The World Anti-Doping Agency (WADA) is set to travel to Istanbul tomorrow for its Science and Investigations Symposium as the organisation looks to aid Turkey's commitment to the worldwide protection of clean athletes.
The main topics of discussion will include recent developments in investigations on drugs circulating illegally; identification of new drugs with doping potential; strengthening communication and data sharing in the field; and the development of new tools and strategies in combating the fight against doping in sport.
The symposium comes after a tough year for the Turkish Olympic Committee (TOC) in terms of doping.
Last summer more than 30 Turkish athletes tested positive for doping, including London 2012 1500 metres champion Aslı Çakır Alptekin and two-time European champion Nevin Yanıt, leading to the resignation of Turkish Athletics Federation President Mehmet Terzi, who was replaced by Fatih Çintimar.
In June, 2013, eight Turkish athletes, including 2004 Olympic hammer silver medalist Eşref Apak, were caught doping, and dozens reportedly failed tests ahead of the Mediterranean Games.
In August, the International Association of Athletics Federations (IAAF) announced a two-year ban for nine Turkish athletes, including two teenagers, who tested positive for anabolic steroids.

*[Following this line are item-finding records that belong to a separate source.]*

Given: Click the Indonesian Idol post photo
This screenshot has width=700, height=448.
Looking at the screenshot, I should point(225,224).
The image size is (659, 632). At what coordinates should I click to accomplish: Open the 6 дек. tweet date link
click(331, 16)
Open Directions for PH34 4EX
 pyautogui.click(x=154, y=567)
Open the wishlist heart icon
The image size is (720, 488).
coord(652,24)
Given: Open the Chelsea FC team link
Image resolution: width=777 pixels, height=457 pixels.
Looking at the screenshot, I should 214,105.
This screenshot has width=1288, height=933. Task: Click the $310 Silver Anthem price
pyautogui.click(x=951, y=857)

Despite the difficulties, President of the Turkish Olympic Committee, Professor Uğur Erdener, who sits on both the Executive Committee and Foundation Board at WADA, is looking forward to the symposium and hoped to work to strengthen the nation's resistance on doping.

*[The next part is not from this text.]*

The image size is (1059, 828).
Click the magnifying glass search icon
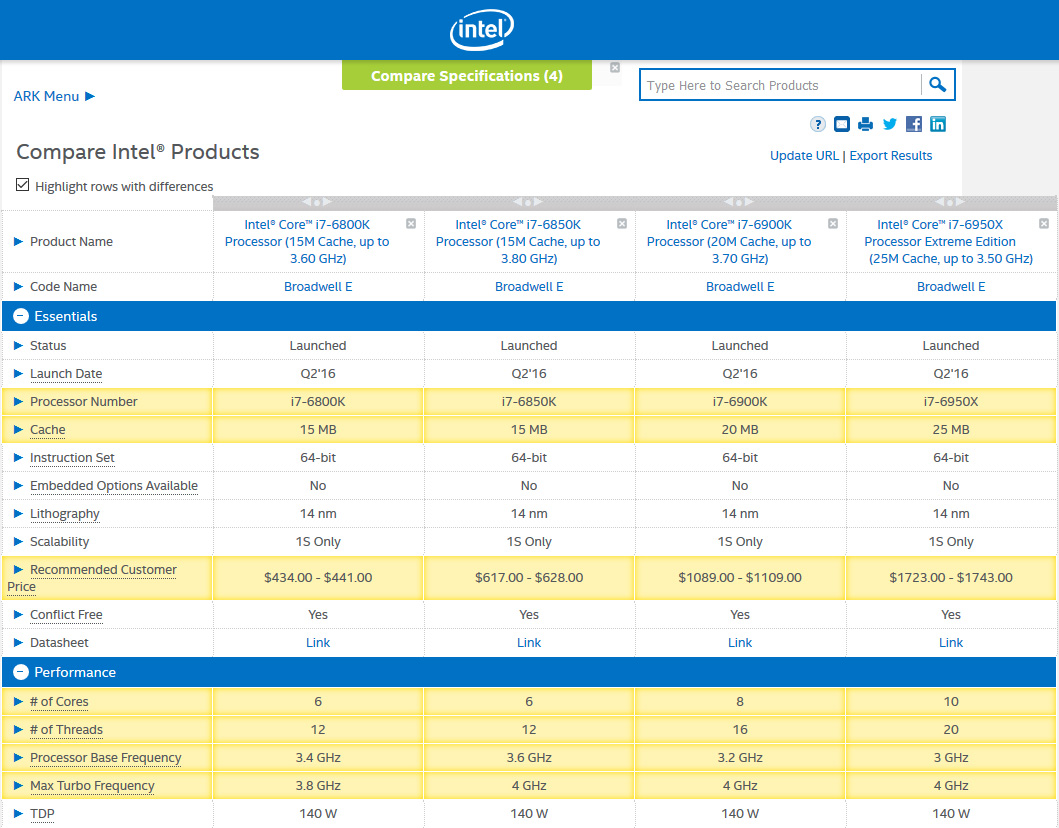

"I welcome all of my colleagues from the anti-doping movement to Istanbul for what I am sure will be a fascinating and fruitful discussion," he said.

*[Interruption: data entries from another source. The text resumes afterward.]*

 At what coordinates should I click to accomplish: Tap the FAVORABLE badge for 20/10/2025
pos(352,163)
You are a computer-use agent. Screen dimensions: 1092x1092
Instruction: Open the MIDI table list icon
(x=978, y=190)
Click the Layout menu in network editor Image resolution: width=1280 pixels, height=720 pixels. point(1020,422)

"The Turkish Olympic Committee, the Turkish Minister for Youth and Sports Mr Akif Çağatay Kılıç, the Turkish government and Turkish sports authorities have a zero-tolerance policy on doping and hold the integrity of sport as absolutely paramount.
"Our focus has always been rigorous testing programmes and education – but during this symposium I look forward to discussing the different strategies that we can use to strengthen our resistance on doping and together combat this globally damaging issue."
The revised World Anti-Doping Code will be launched on January 1, 2015, marking a new era for WADA as it looks to emphasise intelligence gathering and analysis, smarter testing, and athlete support in the global fight on doping.
Representatives from INTERPOL and the United Nations Office on Drugs and Crime (UNODC) will attend the Symposium, due to last until Wednesday (October 29).